The Ministry of Education (MOE) says it is set to introduce a new National Standardised Test to evaluate learning outcomes at the primary school level.
The Minister of Education, Dr. Yaw Osei Adutwum, said the test will be administered for the first time this year to all primary four students across the country.
According to him, pupils waiting 11 years before they sit for their first national exams, Basic Education Certificate Examination (BECE), makes it too late to correct the literacy poverty the country records.
Dr. Yaw Osei Adutwum stressed that the test will generate reports which will detail the challenges facing the education system across the country in some core subjects.
“In countries that education has been transformed, they test students at the national level every year in addition to any test that is organized at the school level. So the primary 4 national standardised test is going to the government, the people of Ghana, districts, regions, House of Chiefs, media, and everyone to know how well our primary schools are doing. If a child goes to kindergarten and at the national level, we have no idea how they are doing, till 11 years on at the B.E.C.E, you cannot intervene.”

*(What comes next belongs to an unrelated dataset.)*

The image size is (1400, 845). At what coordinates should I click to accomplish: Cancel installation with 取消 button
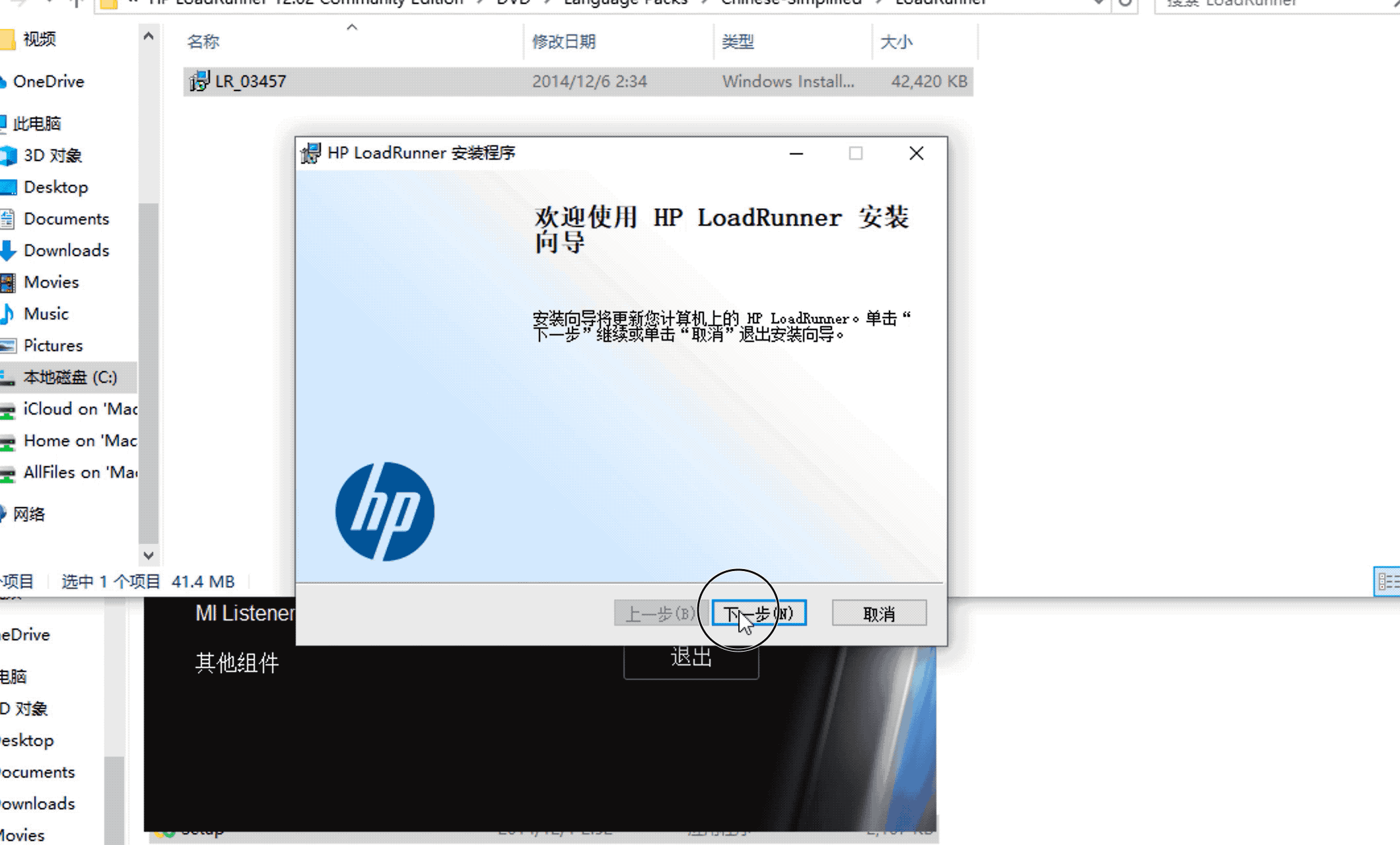pos(878,613)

“The 11 years come, they take the test, and it’s done but when you test them in primary four as we are going to do this year, what it enables us to do is to really measure what the World Bank calls learning poverty. By year 10 how many students can read? If we know that we have a serious problem as defined by the World Bank in terms of learning poverty, we go to work, provide intervention in primary five, those who are doing well, we check to see their best practice and then use their best practices in other schools around the country to make sure that we do well as a nation,” he added.